** Opening Task data block **

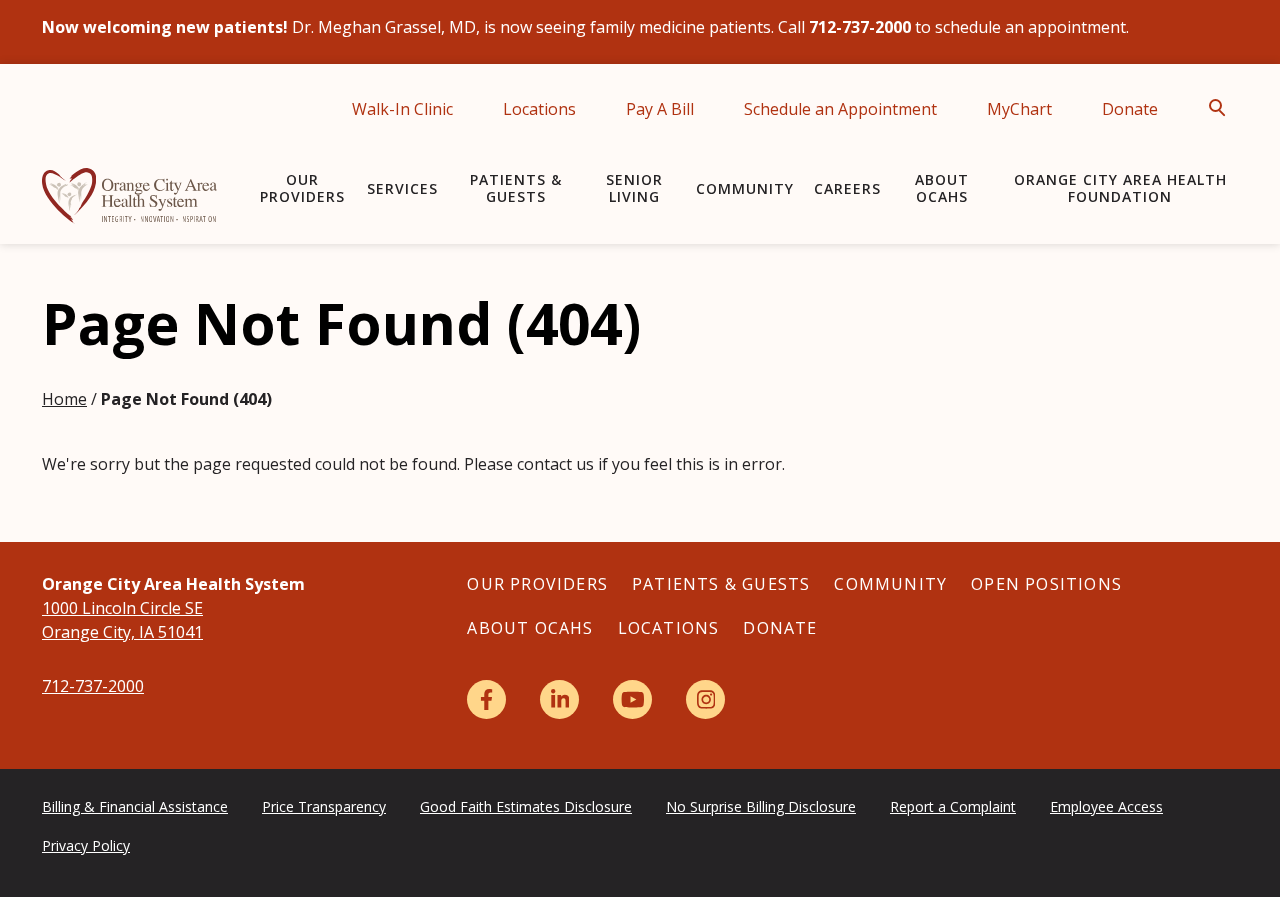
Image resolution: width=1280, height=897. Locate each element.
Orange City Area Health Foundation (1120, 188)
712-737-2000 (93, 686)
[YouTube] (632, 699)
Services (402, 188)
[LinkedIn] (559, 699)
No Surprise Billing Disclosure (761, 806)
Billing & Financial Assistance (135, 806)
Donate (1130, 109)
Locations (539, 109)
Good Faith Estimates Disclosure (526, 806)
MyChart (1019, 109)
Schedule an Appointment (840, 109)
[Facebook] (486, 699)
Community (745, 188)
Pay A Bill (660, 109)
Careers (847, 188)
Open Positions (1046, 584)
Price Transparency (324, 806)
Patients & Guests (516, 188)
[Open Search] (1223, 108)
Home (64, 399)
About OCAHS (942, 188)
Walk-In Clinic (402, 109)
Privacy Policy (86, 845)
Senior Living (634, 188)
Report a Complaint (953, 806)
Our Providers (302, 188)
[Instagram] (705, 699)
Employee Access (1106, 806)
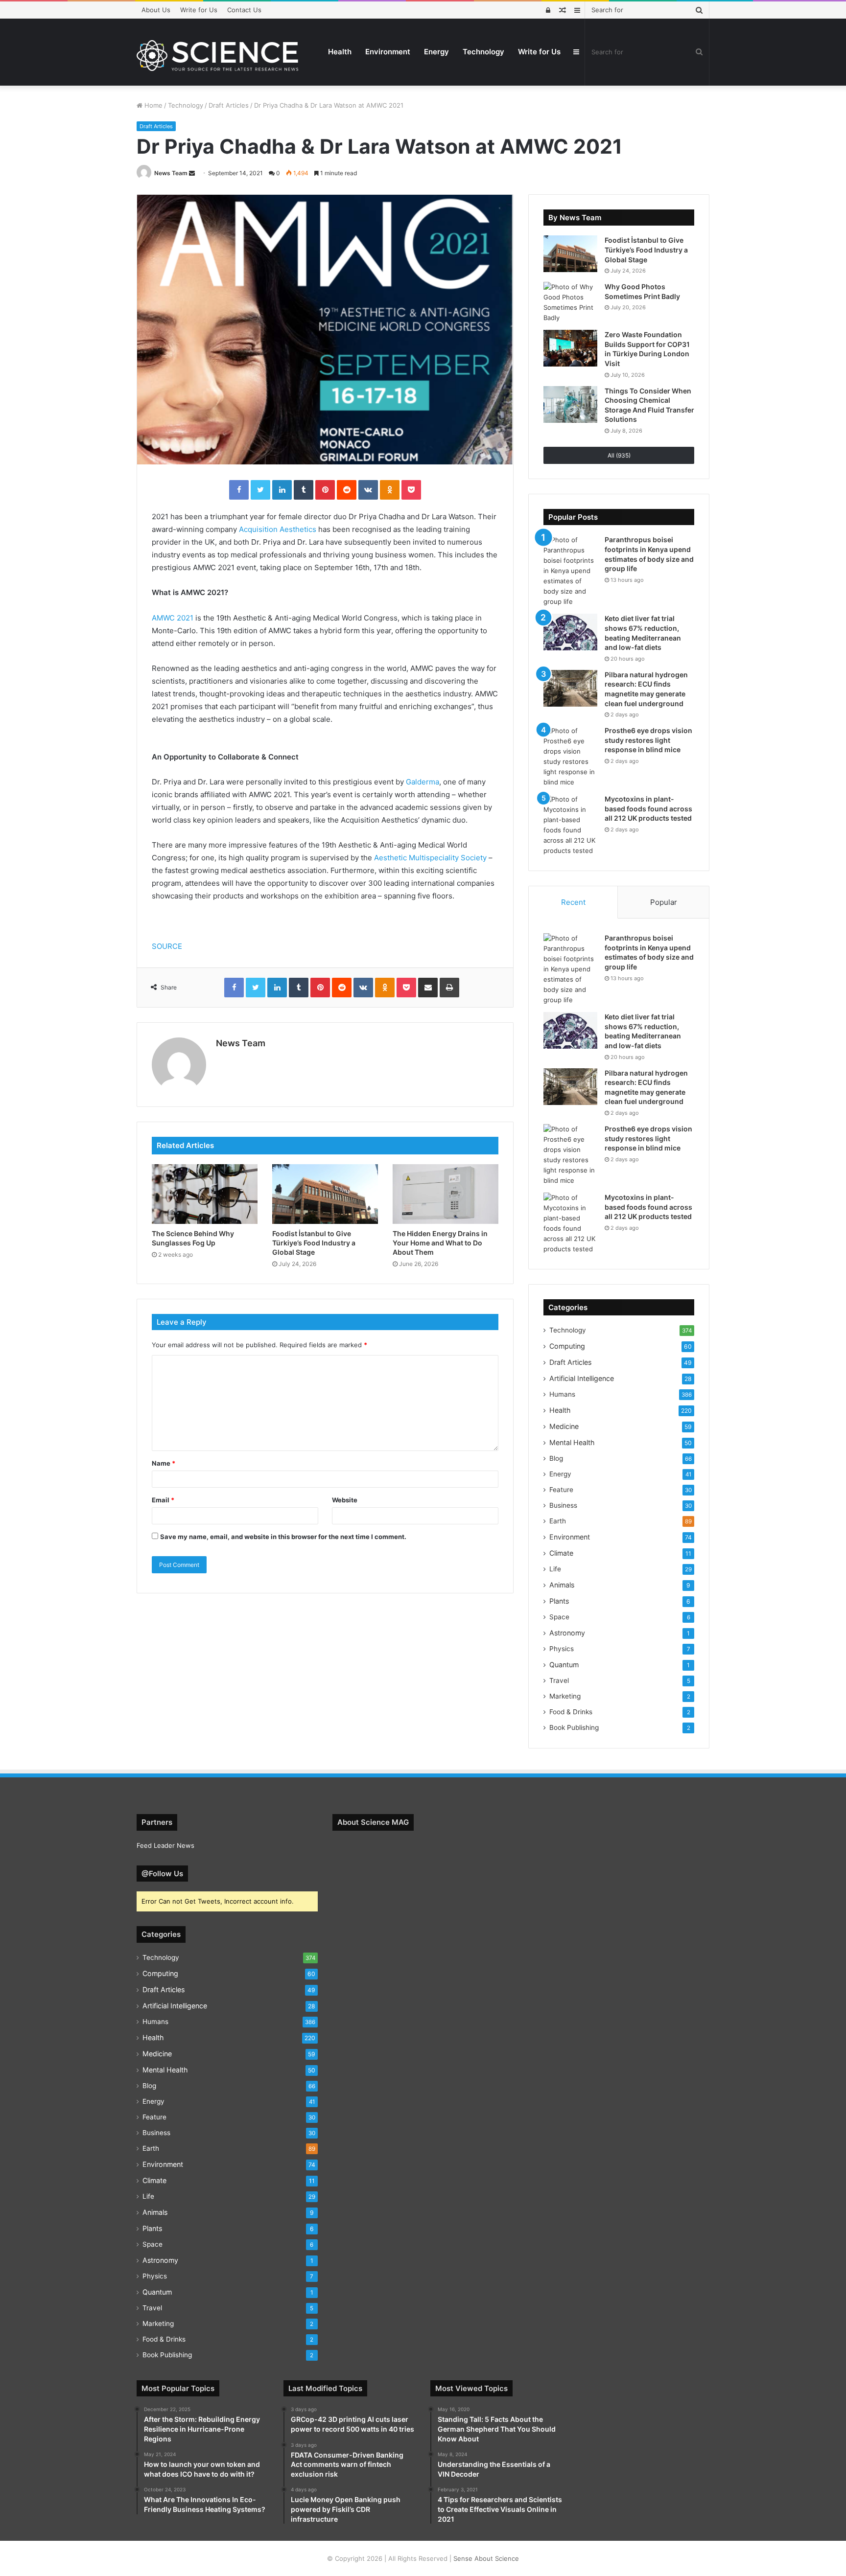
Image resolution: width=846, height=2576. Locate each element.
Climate (561, 1553)
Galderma (422, 781)
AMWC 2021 (172, 617)
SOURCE (167, 946)
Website (344, 1500)
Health (340, 51)
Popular (663, 902)
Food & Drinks (570, 1712)
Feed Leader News (165, 1845)
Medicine (564, 1426)
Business (563, 1505)
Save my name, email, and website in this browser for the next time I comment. (283, 1537)
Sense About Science (486, 2558)
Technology (483, 51)
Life (555, 1569)
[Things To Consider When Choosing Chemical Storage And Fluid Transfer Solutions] (570, 404)
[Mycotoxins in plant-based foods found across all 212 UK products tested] (570, 825)
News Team (171, 173)
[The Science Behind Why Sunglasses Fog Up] (205, 1194)
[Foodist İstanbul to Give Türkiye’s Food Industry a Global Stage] (325, 1194)
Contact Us (244, 10)
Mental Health (571, 1442)
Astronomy (567, 1633)
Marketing (565, 1696)
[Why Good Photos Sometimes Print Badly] (570, 302)
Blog (556, 1458)
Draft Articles (229, 105)
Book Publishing (574, 1727)
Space (559, 1617)
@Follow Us (162, 1873)
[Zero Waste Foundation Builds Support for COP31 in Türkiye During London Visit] (570, 348)
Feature (561, 1490)
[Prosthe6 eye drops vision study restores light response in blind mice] (570, 756)
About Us (155, 10)
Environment (387, 51)
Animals (561, 1585)
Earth (557, 1521)
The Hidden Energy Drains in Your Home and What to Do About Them (440, 1242)
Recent (573, 902)
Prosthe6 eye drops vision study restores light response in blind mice (648, 740)
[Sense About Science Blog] (217, 55)
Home (152, 105)
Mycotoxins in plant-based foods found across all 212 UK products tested (648, 808)
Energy (436, 51)
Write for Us (198, 10)
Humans (562, 1394)
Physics (561, 1649)
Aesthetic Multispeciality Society (430, 857)
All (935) (619, 455)
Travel (559, 1680)
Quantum (564, 1664)
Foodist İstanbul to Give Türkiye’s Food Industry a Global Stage (313, 1242)
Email (163, 1500)
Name (163, 1463)
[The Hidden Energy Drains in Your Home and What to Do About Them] (445, 1194)
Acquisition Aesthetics (277, 529)
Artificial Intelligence (581, 1378)
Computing (567, 1346)
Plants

** Closing Task data block **

Starting at the first line of the entries, restate word for word everything through the line that holds "Pay A Bill (660, 109)", both ends included, but omit any pictures.

> Answer space
Image resolution: width=1280, height=897. Locate each element.
Orange City Area Health Foundation (1120, 188)
712-737-2000 (93, 686)
[YouTube] (632, 699)
Services (402, 188)
[LinkedIn] (559, 699)
No Surprise Billing Disclosure (761, 806)
Billing & Financial Assistance (135, 806)
Donate (1130, 109)
Locations (539, 109)
Good Faith Estimates Disclosure (526, 806)
MyChart (1019, 109)
Schedule an Appointment (840, 109)
[Facebook] (486, 699)
Community (745, 188)
Pay A Bill (660, 109)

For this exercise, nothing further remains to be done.